■ **Data under study**:

--------------------------------------------------

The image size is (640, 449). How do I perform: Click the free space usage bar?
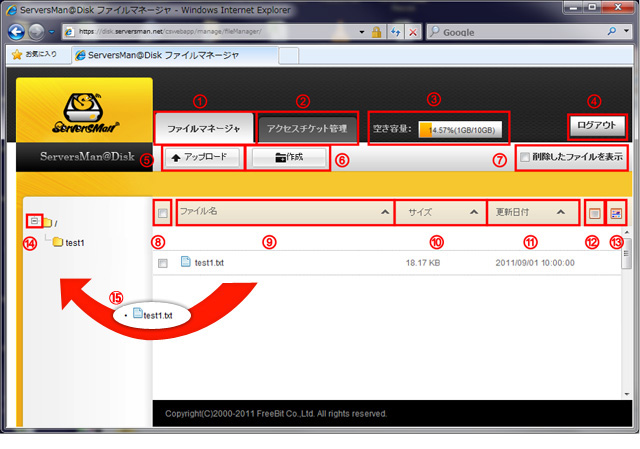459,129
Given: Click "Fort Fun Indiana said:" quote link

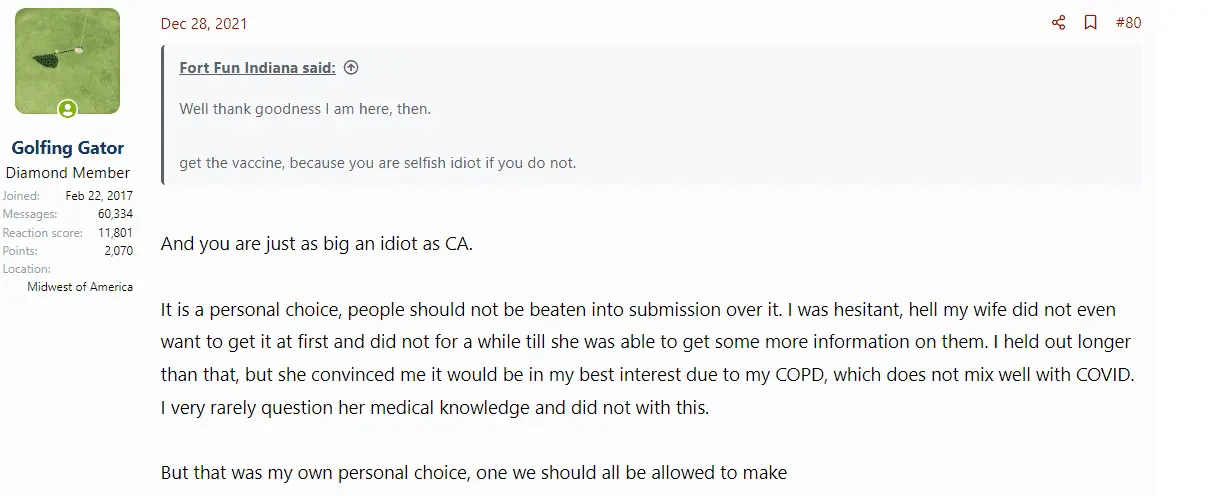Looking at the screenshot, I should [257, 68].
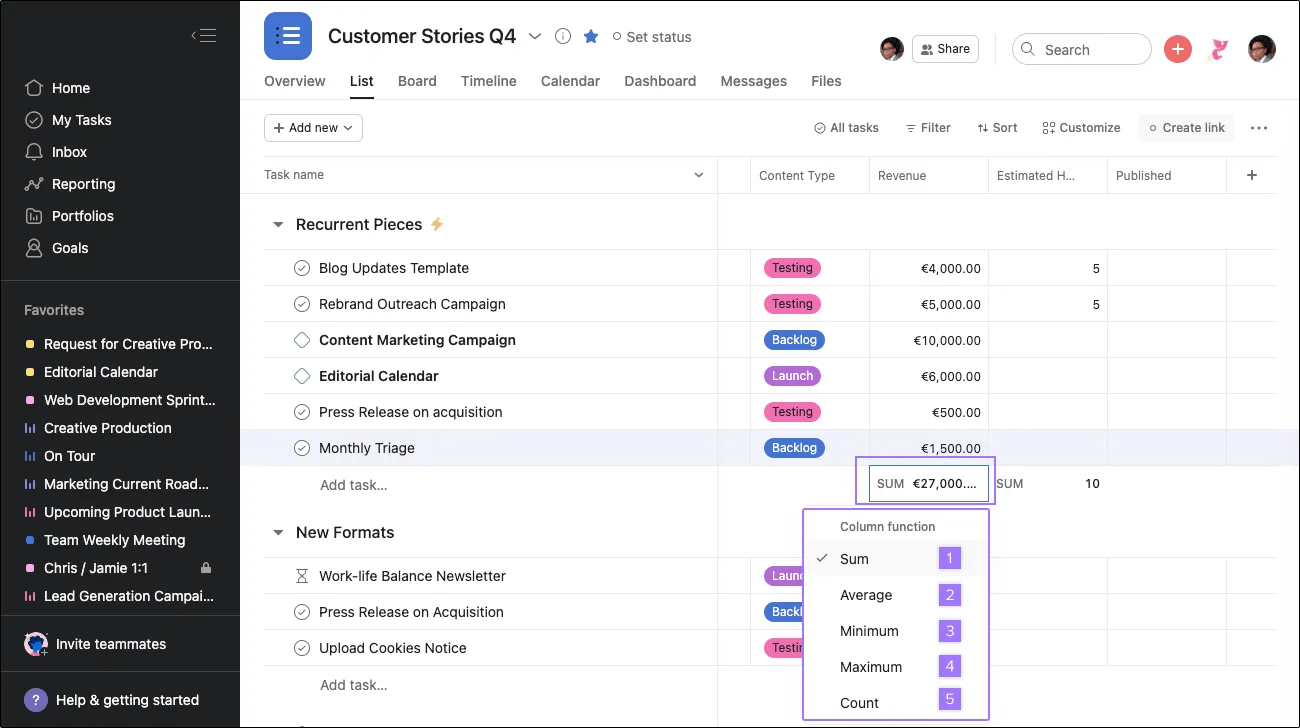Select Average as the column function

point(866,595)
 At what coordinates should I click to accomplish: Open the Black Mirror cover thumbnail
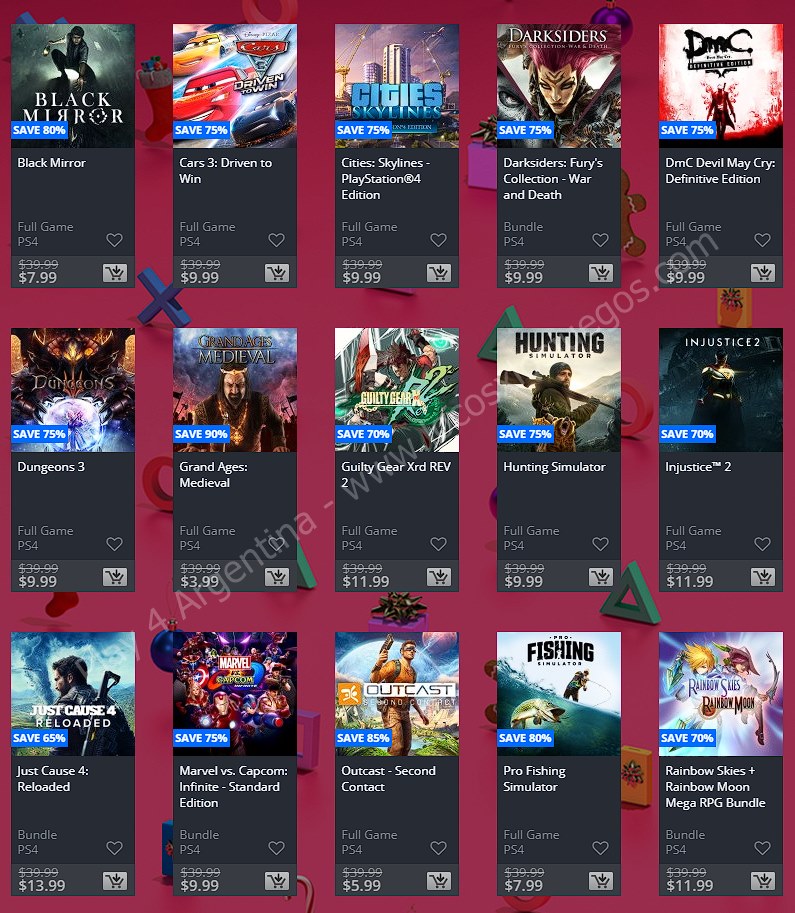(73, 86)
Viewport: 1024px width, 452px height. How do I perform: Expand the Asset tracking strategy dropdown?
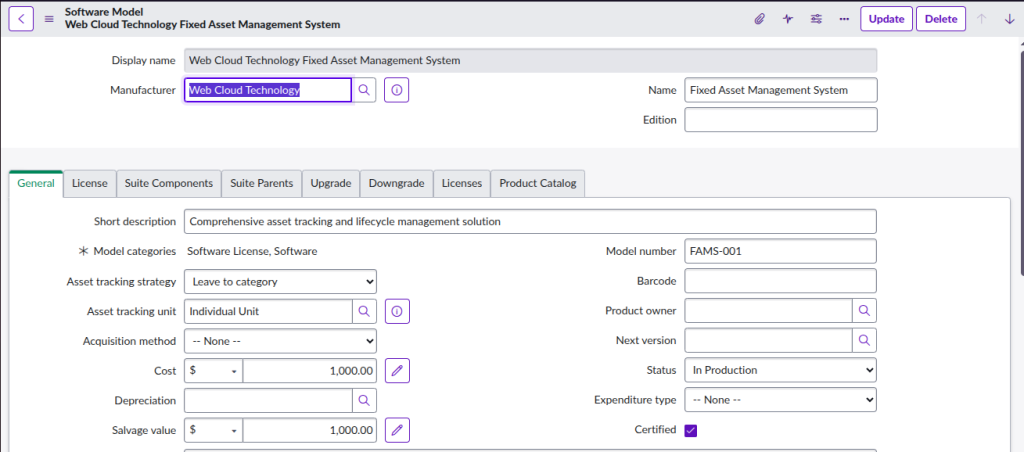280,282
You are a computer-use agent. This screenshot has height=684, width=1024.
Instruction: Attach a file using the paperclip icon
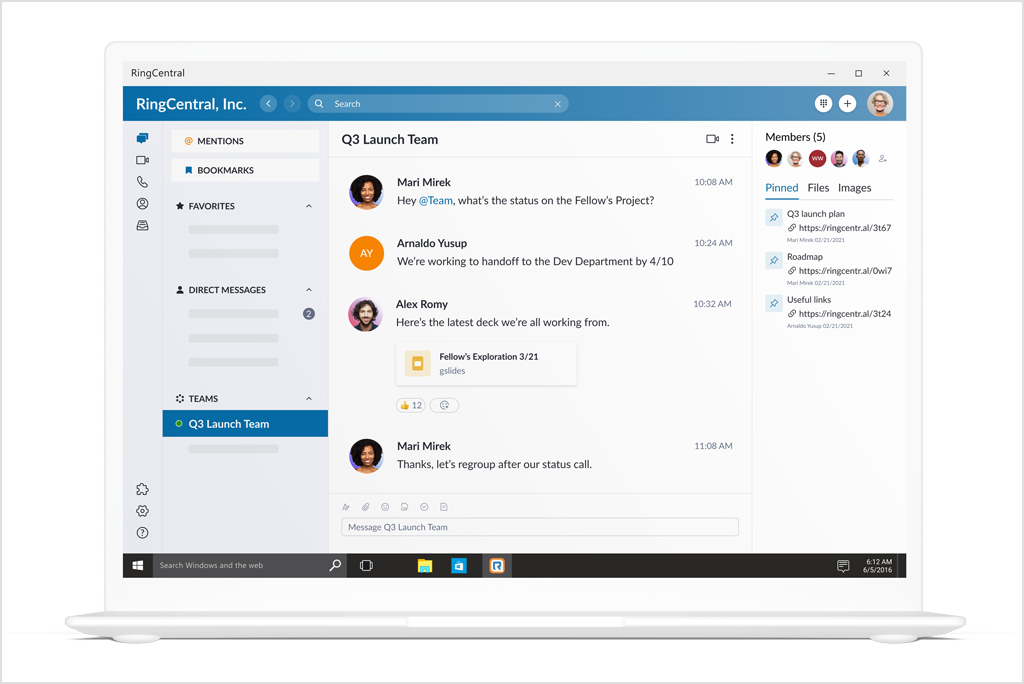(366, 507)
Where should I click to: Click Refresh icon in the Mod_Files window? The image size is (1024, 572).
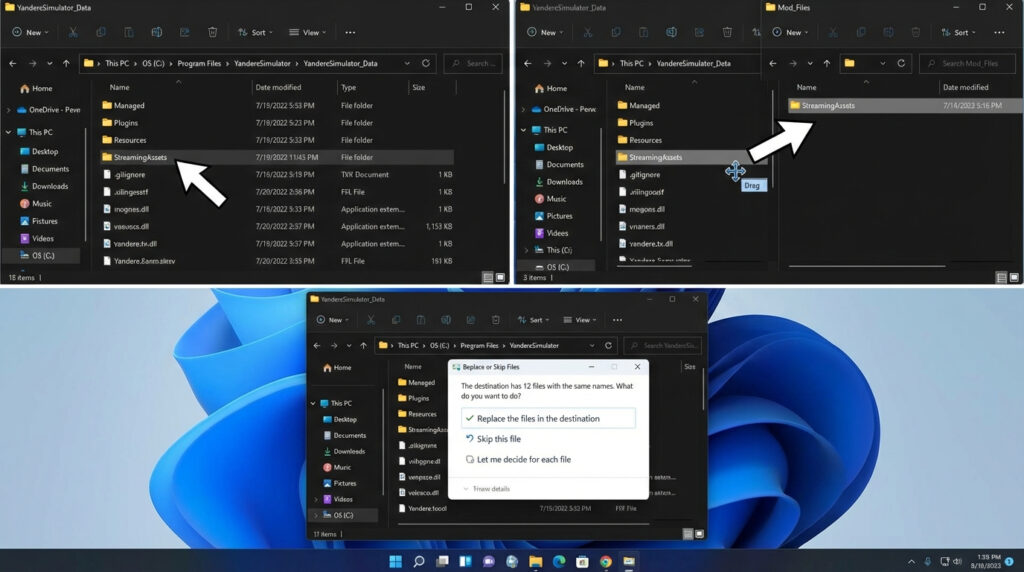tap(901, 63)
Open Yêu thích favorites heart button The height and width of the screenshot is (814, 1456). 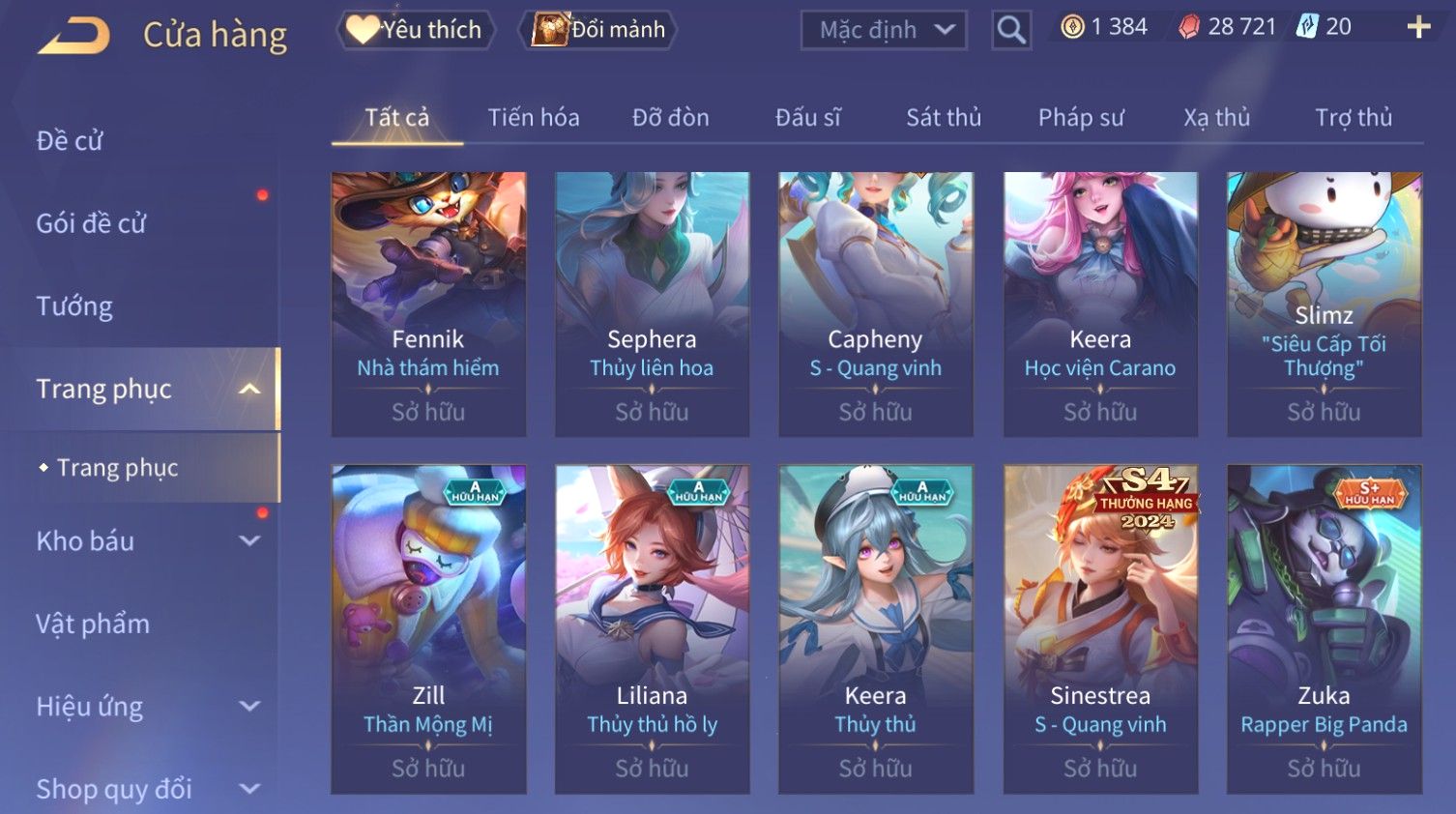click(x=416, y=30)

--------------------------------------------------

■ **Task goal**: From the entries above, copy exactly the lines starting at the one with "At what coordinates" and stopping at the one with "You are a computer-use", keeping both ends. Drop the pictures.

■ **Expected answer**:
 At what coordinates should I click to accomplish: Open the Black Mirror cover thumbnail
(73, 86)
Viewport: 1024px width, 452px height. How do I perform: Expand the Asset tracking strategy dropdown?
280,282
You are a computer-use agent. This screenshot has height=684, width=1024.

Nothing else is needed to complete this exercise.